Even without nudging blood pressure up, high-salt diet hobbles the brain
A high-salt diet may spell trouble for the brain — and for mental performance — even if it doesn’t push blood pressure into dangerous territory, new research has found.
A new study has shown that in mice fed a very high-salt diet, blood flow to the brain declined, the integrity of blood vessels in the brain suffered, and performance on tests of cognitive function plummeted.
But researchers found that those effects were not, as has long been widely believed, a natural consequence of high blood pressure. Instead, they appeared to be the result of signals sent from the gut to the brain by the immune system.
The study, conducted by researchers at Weill Cornell Medicine in New York, was published Monday in the journal Nature Neuroscience.
The research sheds light on a subject of keen interest to scientists exploring the links between what we eat and how well we think, and the mediating role that the immune system plays in that communication. It suggests that even before a chronic high-salt diet nudges blood pressure up and compromises the health of tiny blood vessels in the brain, the oversalted gut is independently sending messages that lay the groundwork for corrosion throughout that vital network.
In the small intestines of mice, the authors of the new research found that a very high-salt diet prompted an immune response that boosted circulating levels of an inflammatory substance called interleukin-17. These high levels of IL-17 set off a cascade of chemical responses inside the delicate inner linings of the brain’s blood vessels.

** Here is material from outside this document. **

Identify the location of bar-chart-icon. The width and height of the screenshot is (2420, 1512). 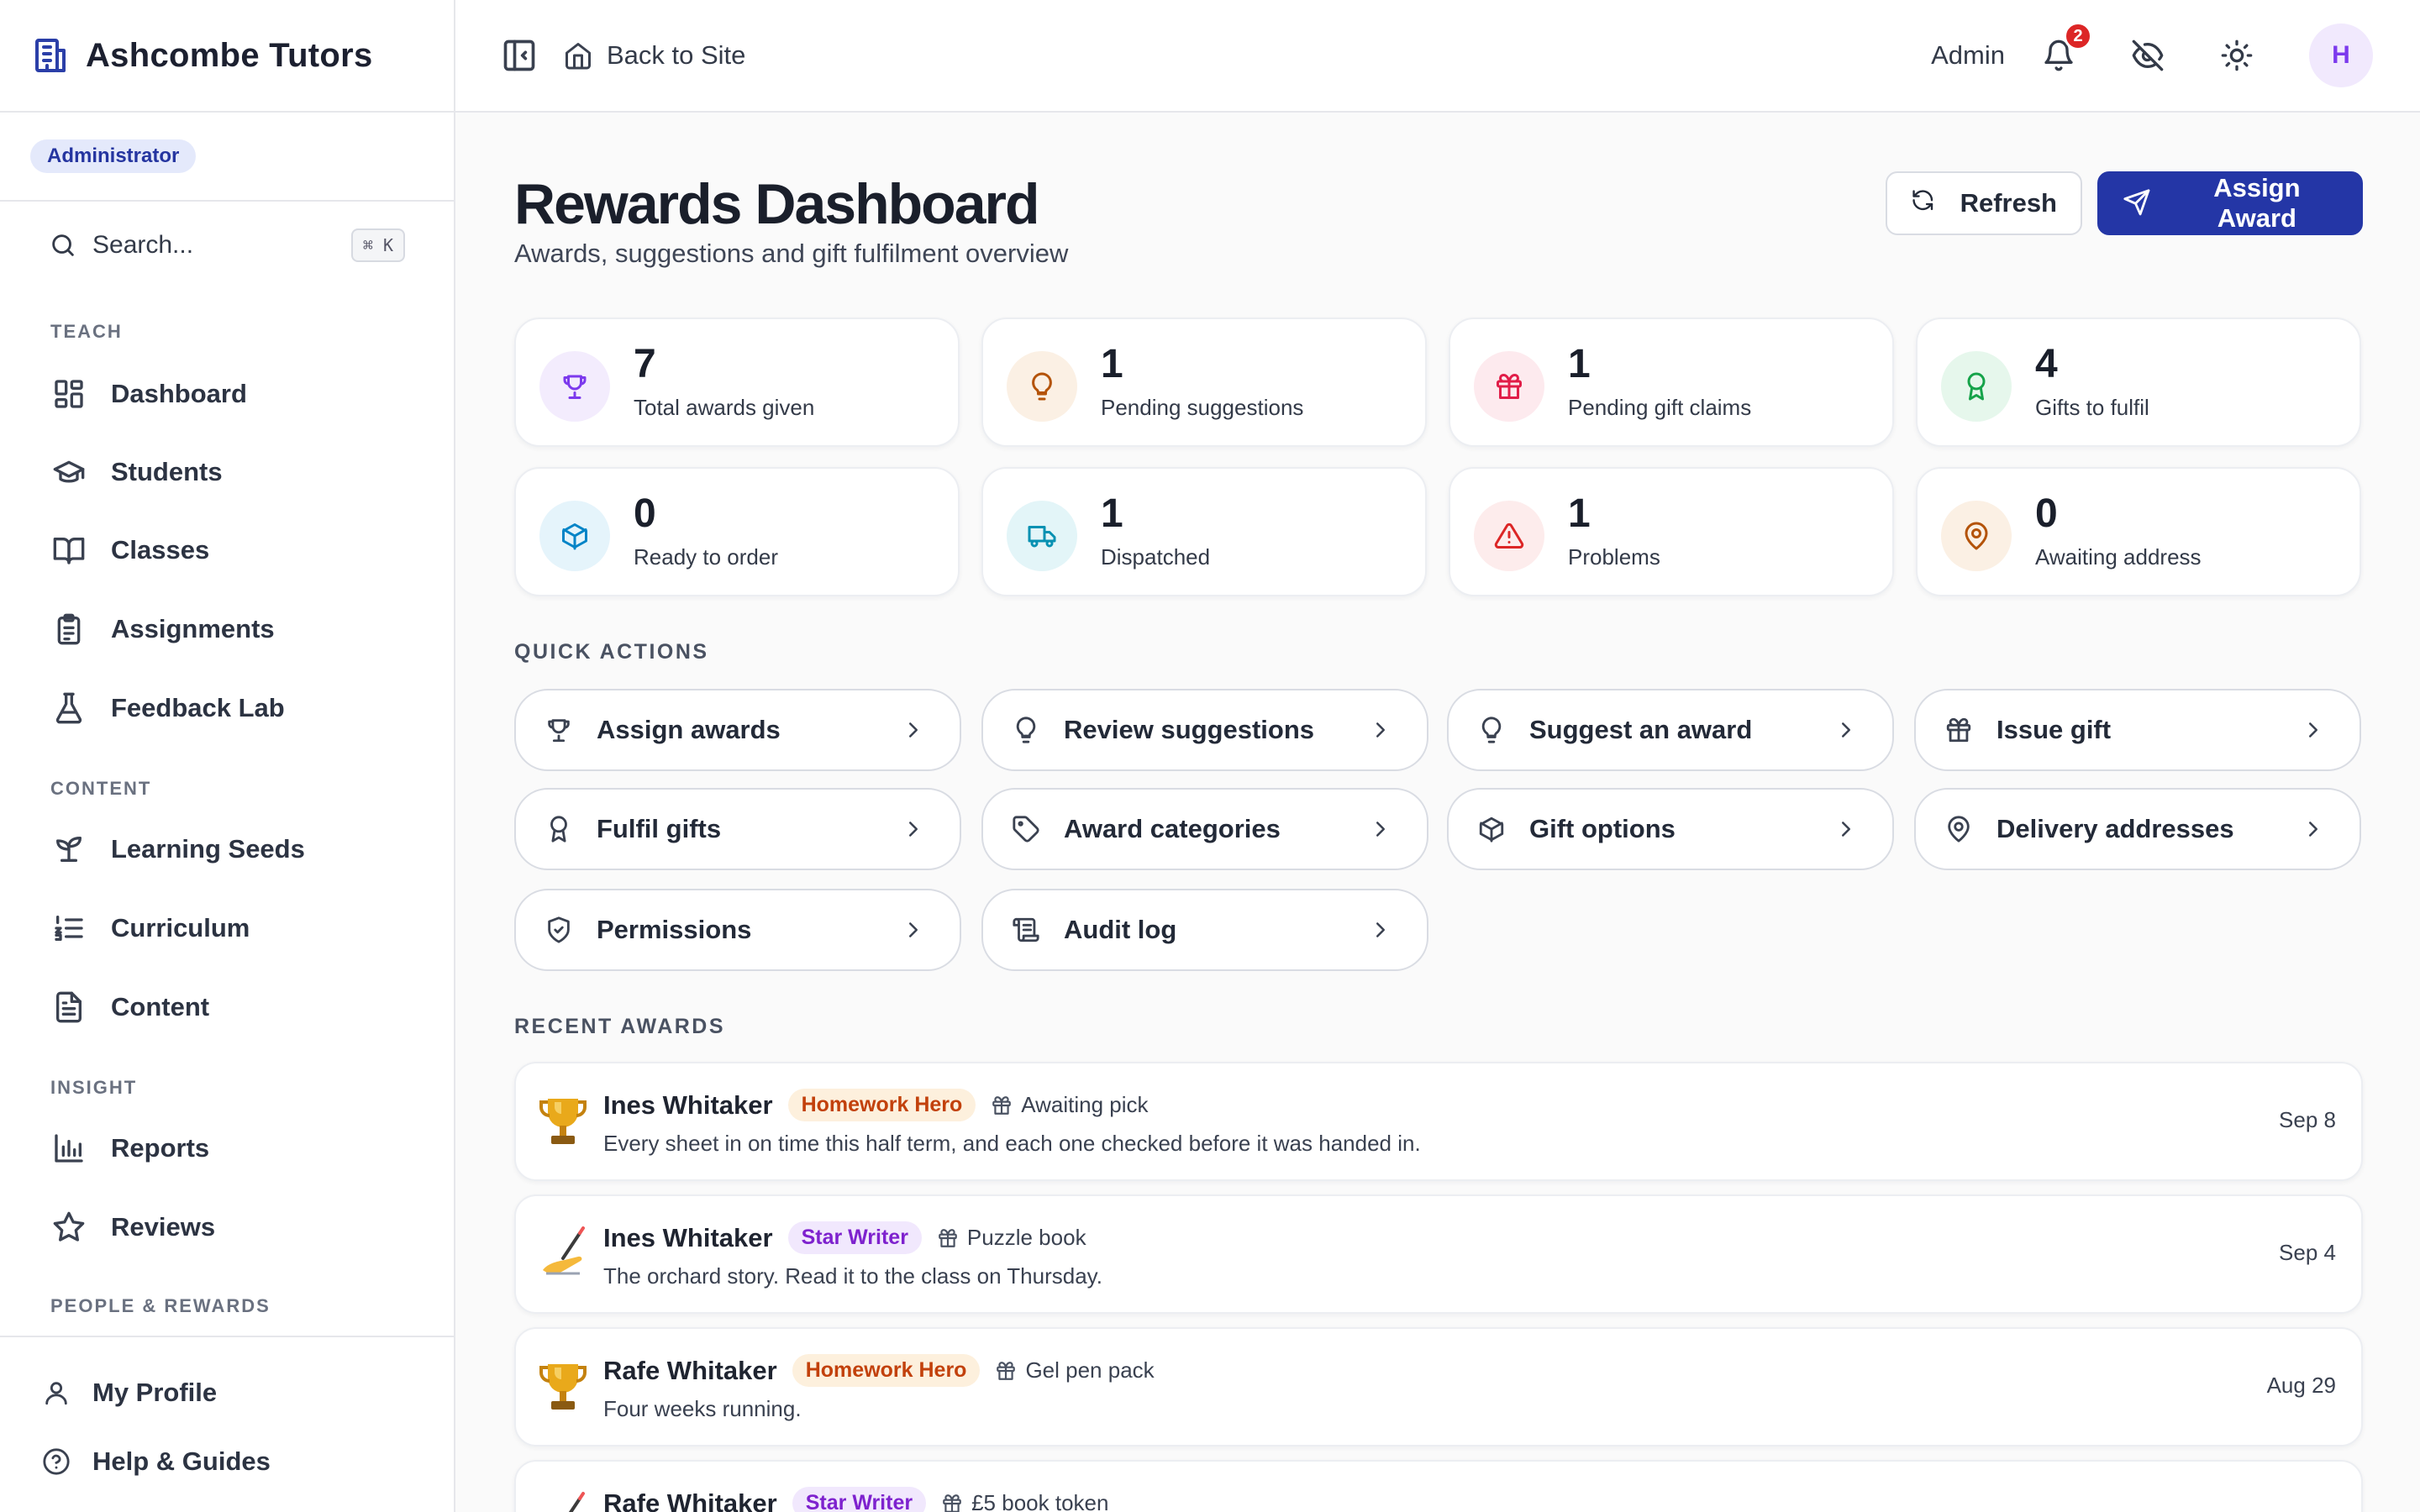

The result, in mice fed the high-salt diet: blood supply to two regions crucial for learning and memory — the cortex and hippocampus — slowed markedly. And mental performance slid. Compared to mice fed a diet lower in salt, the maze-running skills of the mice who consumed high-salt levels faltered, and they failed to respond normally to whisker stimulation, or a new object in their cage.
In mice, that evidence of cognitive impairment was apparent even in the absence of high blood pressure.
The good news — for these mice at least: that when the high-salt diet was discontinued, or when the immune signals were tamped down by drugs, the cognitive performance of mice was restored.
The immune system’s role in sending signals between brain and gut is also seen in such diseases as multiple sclerosis, rheumatoid arthritis, psoriasis and inflammatory bowel disease — all disorders that are linked to poor functioning of the brain’s blood vessels. The researchers suggested that if a drug or therapy could disrupt the inflammatory signals that reach the brain, the heart and stroke risk that come with such diseases might be reduced.